Enunciado -
Reduzca a una lista breve el párrafo del texto que empieza por «Tan es así que los sucesos», conservando sus datos principales.

Eran otros tiempos donde el valor físico y la audacia intrépida eran moneda de ley. Esa valentía pura estaba considerada una virtud excelsa de los hombres. No por nada, el propio tío William (Shakespeare, of course...) aseguraba que no es digno de saborear la miel el que se aleja de la colmena por miedo a las picaduras de las abejas. Hoy en día las cosas han cambiado y el valor se les supone a los bomberos, a los deportistas extremos y a los toreros. Para el resto de la humanidad, jugarse el tipo ha dejado de ser una heroicidad. Más al contrario, resulta una estupidez.
Tan es así que los sucesos vividos en la ikastola Anaitasuna de Ermua, invadida por un avispero, despiertan las alarmas. Dos niños tuvieron que ser hospitalizados por la reacción alérgica a sendas picaduras de avispa asiática. No sé si ocurre lo mismo con la asiática, que tal vez sea más sofisticada por llegar de Oriente, pero recuerdo que en mi niñez el asunto se resolvía con ungüentos de barro en la zona, unas pinzas de depilar para extraer el aguijón y la aplicación de amoniaco y hielo. A ello había que añadir una ración extra de golosinas para acallar el llanto y a correr.
Sin menosprecio a la escena, que para los niños de entre 6 y 8 años debió parecerles dantesca, la historia ha saltado a primera página por ese afán social de la prevención y la asepsia. Hay que adelantarse a los acontecimientos es hoy norma de rango mayor. Y así se logra que nada acontezca. Si la vida es, como dicen los clásicos, un cúmulo de experiencias, corremos un grave peligro: protegernos de la vida misma. No quiero decir con esto, que siempre hay gente de lectura torpe y malintencionada, que haya que llevar a los niños en procesión para que les piquen las avispas y así sepan lo que es bueno. No se trata de forzar esas lecciones, pero tampoco han de sonar las sirenas. Se retira el avispero, entran en juego el amoniaco y el hielo, se vigilan las reacciones alérgicas y ¡hala!, a correr. Hasta que vengan las abejas o vaya usted a saber qué.

Información extraída -
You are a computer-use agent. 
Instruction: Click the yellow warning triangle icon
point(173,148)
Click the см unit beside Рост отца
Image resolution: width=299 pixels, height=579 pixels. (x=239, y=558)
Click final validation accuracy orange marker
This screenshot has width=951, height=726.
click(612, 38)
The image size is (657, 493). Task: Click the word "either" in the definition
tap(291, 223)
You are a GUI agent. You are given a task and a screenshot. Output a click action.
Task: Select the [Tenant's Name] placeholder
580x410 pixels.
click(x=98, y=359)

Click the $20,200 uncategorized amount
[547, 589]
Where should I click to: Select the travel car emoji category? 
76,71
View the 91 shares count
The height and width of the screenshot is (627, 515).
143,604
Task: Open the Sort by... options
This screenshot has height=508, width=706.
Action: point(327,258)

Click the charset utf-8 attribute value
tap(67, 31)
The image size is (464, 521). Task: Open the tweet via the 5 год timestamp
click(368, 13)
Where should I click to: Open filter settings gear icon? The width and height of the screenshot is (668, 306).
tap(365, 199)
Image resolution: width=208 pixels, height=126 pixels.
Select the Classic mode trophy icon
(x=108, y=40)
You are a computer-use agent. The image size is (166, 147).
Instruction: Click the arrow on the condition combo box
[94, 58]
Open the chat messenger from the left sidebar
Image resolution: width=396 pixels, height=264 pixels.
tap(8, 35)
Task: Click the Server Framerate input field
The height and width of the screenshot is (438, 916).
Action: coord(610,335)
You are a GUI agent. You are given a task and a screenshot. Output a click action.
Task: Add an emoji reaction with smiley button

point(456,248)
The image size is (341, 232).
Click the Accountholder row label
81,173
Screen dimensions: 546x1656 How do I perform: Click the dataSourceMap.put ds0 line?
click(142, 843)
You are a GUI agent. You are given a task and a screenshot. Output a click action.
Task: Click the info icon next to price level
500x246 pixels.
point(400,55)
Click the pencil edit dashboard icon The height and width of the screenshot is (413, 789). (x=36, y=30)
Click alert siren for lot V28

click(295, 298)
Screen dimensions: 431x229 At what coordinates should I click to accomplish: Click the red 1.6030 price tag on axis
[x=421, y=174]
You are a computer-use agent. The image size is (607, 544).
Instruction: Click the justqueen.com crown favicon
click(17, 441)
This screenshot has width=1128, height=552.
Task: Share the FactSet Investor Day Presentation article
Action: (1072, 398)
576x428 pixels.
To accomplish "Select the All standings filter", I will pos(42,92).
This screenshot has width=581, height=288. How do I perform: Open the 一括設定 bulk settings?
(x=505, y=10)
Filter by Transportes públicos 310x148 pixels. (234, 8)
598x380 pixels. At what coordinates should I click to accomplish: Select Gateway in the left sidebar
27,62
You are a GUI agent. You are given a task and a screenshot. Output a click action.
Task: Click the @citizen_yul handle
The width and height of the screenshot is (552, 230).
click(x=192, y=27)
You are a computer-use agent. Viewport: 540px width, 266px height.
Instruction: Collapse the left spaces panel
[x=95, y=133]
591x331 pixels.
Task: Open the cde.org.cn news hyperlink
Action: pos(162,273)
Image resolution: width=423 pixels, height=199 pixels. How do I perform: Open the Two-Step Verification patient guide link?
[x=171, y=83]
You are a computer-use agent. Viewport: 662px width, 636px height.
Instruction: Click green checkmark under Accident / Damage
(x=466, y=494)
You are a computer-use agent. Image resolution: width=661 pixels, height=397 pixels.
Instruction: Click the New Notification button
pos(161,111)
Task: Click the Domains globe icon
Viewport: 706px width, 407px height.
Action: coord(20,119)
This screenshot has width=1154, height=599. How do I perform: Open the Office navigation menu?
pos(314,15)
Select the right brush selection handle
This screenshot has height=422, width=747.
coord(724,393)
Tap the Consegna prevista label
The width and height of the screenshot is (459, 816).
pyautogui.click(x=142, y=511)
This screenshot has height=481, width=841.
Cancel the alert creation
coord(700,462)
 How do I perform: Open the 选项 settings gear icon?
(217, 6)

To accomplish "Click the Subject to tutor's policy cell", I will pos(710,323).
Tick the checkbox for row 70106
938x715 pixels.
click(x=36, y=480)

Solución propuesta -
- En la ikastola Anaitasuna de Ermua, invadida por un avispero, los sucesos ocurridos despiertan las alarmas.
- Dos niños fueron hospitalizados por una reacción alérgica a picaduras de avispa asiática.
- Quien escribe no sabe si con la avispa asiática ocurre lo mismo.
- En su niñez, una picadura se resolvía con barro en la zona, pinzas de depilar para sacar el aguijón, amoniaco y hielo.
- Se añadía una ración extra de golosinas para acallar el llanto, y a correr.